Vuon provides career-oriented English learning opportunities while also equipping children with practical knowledge about landslides, online scams, school dropout risks, and illegal labour.
Oc Thi Quynh Anh, a member of the project, said the initiative aims to help children build confidence in their own abilities.
"I want the children to understand that they are just as capable as anyone else," she said. "What they lack is not ability, but opportunity and someone willing to walk alongside them. Once they are given the pen called education, they can write an entirely new chapter for their own lives."
Kindness may begin with emotion, but lasting impact requires discipline. BUV students do not view volunteering as a shorterm campaign, but as a continuous journey shared by people who choose to stay with communities long enough to understand, connect, and grow together.
Over nearly three years, members of the BUV Volunteer Club have partnered with the Thien Tam An volunteer group to prepare and distribute more than 10,000 meals for patients at K3 Tan Trieu Hospital in Hanoi.
The work often begins before sunrise, with students helping prepare ingredients, cook meals, and package food before distributing it to patients and their families.
Alongside meal programs, BUV students have also collaborated with the National Institute of Hematology and Blood Transfusion and the Van Giang Red Cross Association to organize the "Lionhearts" blood donation campaign for four consecutive years, contributing a total of 669 units of blood.
Projects like these are sustained not by a few individuals, but by a spirit passed from one generation to the next.
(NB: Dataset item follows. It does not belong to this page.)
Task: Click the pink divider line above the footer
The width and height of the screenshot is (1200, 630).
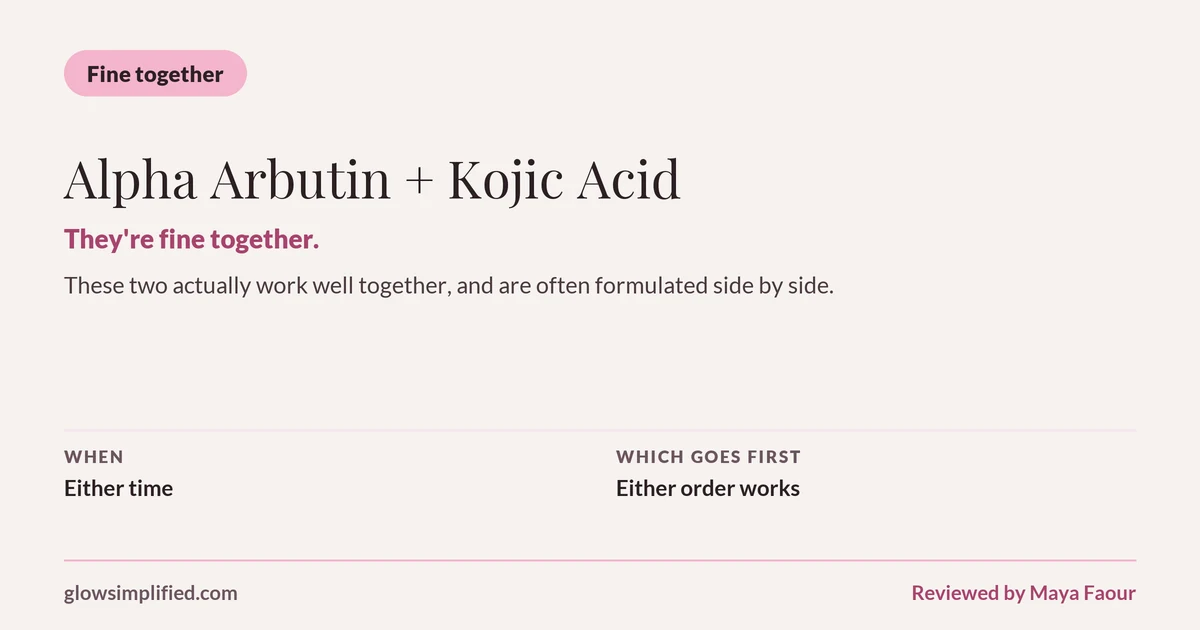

BUV Volunteer Club has continued to preserve that spirit for over 15 generations. Previous generations do not simply pass down responsibilities, but also experiences, lessons from failure, and the reasons they first chose to volunteer.
Every campaign is organized with distinct teams responsible for content, operations, partnerships, and communications, ensuring projects are driven not only by passion but also by structure and long-term direction.
While previous community projects reflect students' longterm commitment to local communities, many young people today are also beginning to ask bigger questions about sustainability, innovation, and the role technology can play in solving real-world problems.
To explore those questions, BUV students collaborated with the university's International Office to organize a cultural exchange program involving more than 50 students from the United Kingdom. Activities included waste collection in Ha Long Bay and tree planting at SOS Children's Village in Hai Phong.
The program later inspired the "AI for Sustainable Vietnam" hackathon, where students developed technology-based ideas addressing environmental and social challenges. Rather than approaching sustainability as a purely academic topic, the students were encouraged to start from the realities they had personally observed, then develop AI-driven solutions for environmental and social challenges in Vietnam. Proposed concepts included smart cooling systems to reduce urban energy consumption, recycling models encouraging plastic bottle returns, and smart waste-sorting bins.
Professor Rick Bennett, Deputy Vice-Chancellor and Vice President of BUV, said student-led initiatives help participants develop practical and interpersonal skills.
"We believe that when students are given opportunities to lead community initiatives, engage with real-world challenges, and connect with international peers, they not only grow as individuals but also become a generation ready to take meaningful action for their communities and turn compassion into practical solutions," he said.
Their projects may not change the world overnight. But somewhere in the dialysis village, a patient feels a little less forgotten. A child in a remote mountainous community begins, perhaps for the first time, to imagine a future at university. And at K3 Hospital, a warm meal becomes a quiet source of hope for a family going through its hardest days.